From Strains to Biotechnological Processes

2 - 3 November 2010, HKI, Biotechnikum, meeting point 9:00 HKI main building, foyer

Limited number of  participants :10 * 

*In order to provide each participant a thorough hands on experience we are restring the number of participants to 10. Should there be more interested participants  we would be happy to repeat the course next year.

Wine, sauerkraut or yogurt; since time immemorable the art of  fermentation has been known to the man-kind. Metamorphosis of this art to science and then to technology began in the last century with the production of bio-active substances from micro-organisms at the industrial scale.

 

In the coursework a specific application of high cell density fermentation technology would be covered:

  1. Periplasmic expression of camelid VHH antibody fragment and antibody purification from the biomass

In contrast to the conventional mammalian antibodies, camelid antibodies bear only single variable heavy domain (VHH) and lack the CH1 domain and the variable light chain. Because of the small size ~15kDa, VHH domains are very useful for recombinant antibody libraries. Specific camelid antibodies have been generated in our department, screened by phage display technique and engineered for periplasmic expression in E.coli.
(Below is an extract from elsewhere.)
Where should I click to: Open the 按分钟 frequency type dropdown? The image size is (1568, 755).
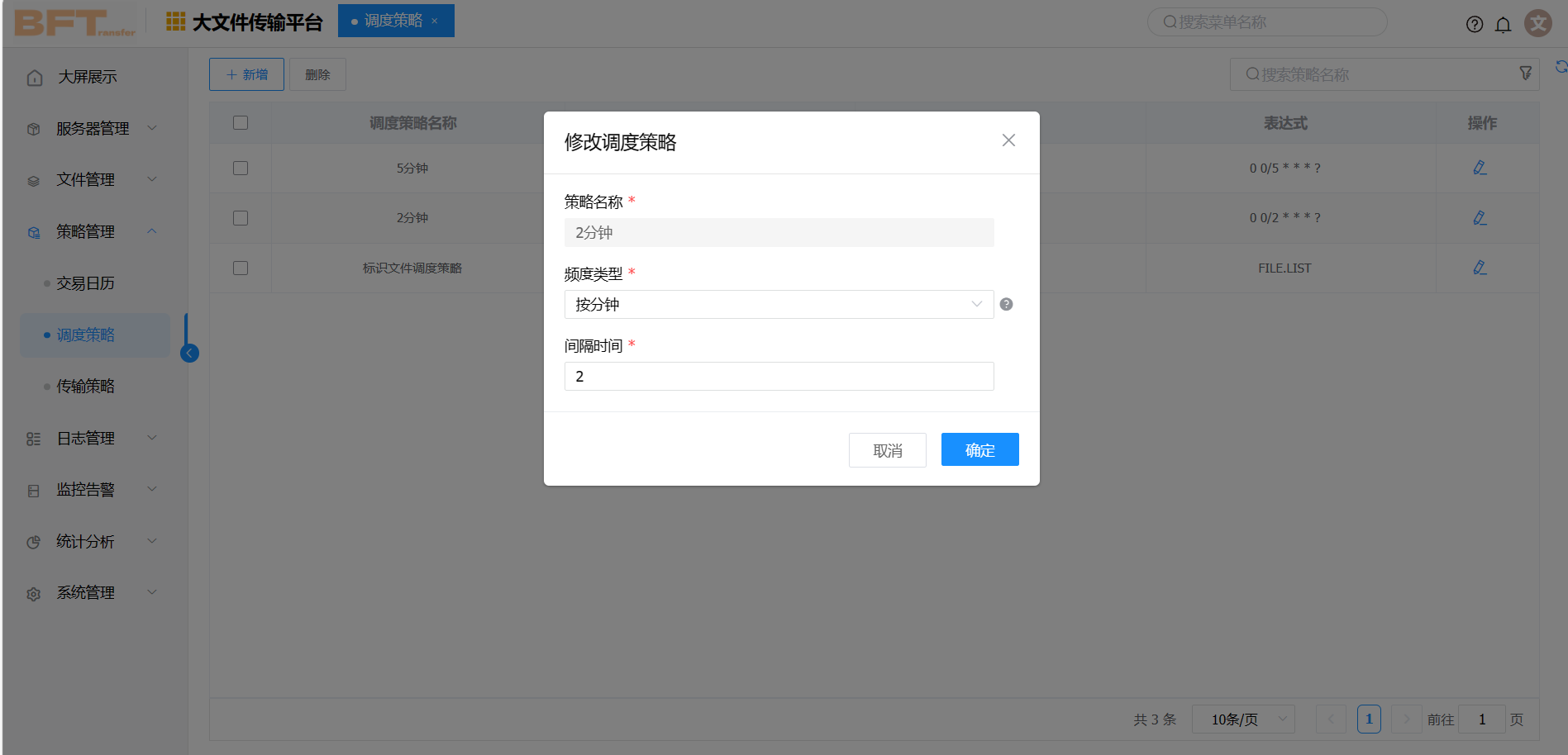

Herein, E.coli would be cultivated by high cell density fed-batch fermentation in a defined glucose mineral salt media followed by downstream procedure of biomass accumulation, cell lysis and antibody purification.
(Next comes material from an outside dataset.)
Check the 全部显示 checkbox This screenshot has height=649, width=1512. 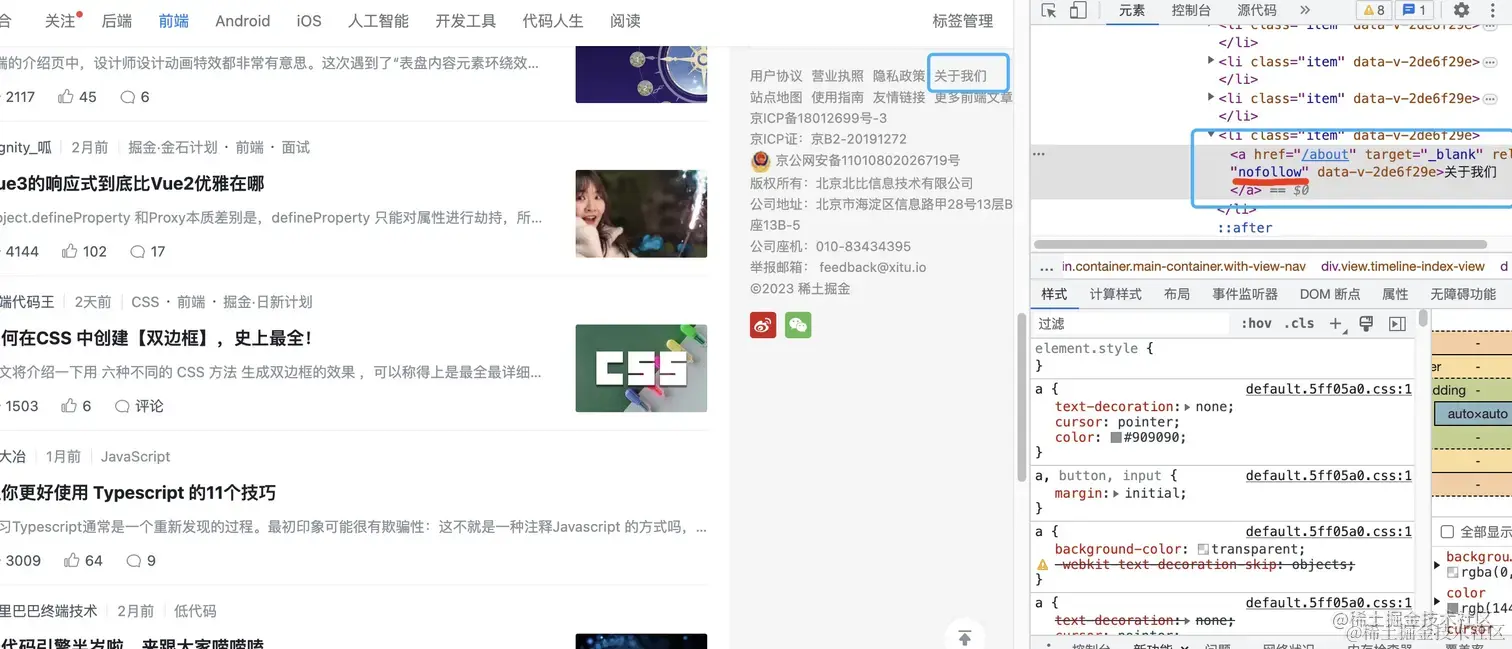(x=1447, y=532)
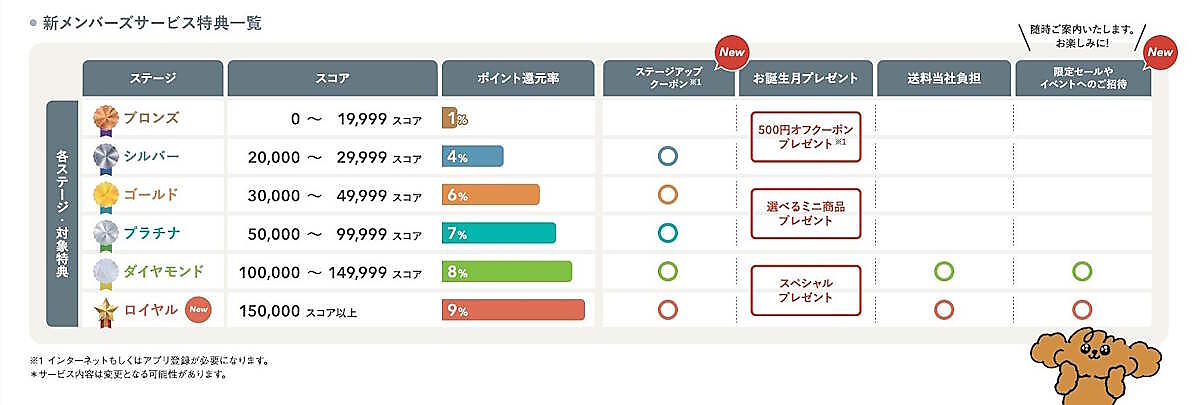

In addition we give an introduction to the possibilities of our biopilot plant around the cultivation of different MO and their downstream processing.

References:

  1. Habicht G et al. :  Directed selection of a conformational antibody domain that prevents mature amyloid fibril formation by stabilizing Abeta protofibrils.  Proc Natl Acad Sci U S A. 2007 Dec 4;104(49): 19232-7.
  2. Horn U et al.: High volumetric yields of functional dimeric miniantibodies in Escherichia coli, using an optimized expression vector and high-cell-density fermentation under non -limited growth conditions. Appl Microbiol Biotechnol. 1996 Dec;46(5-6):524-32.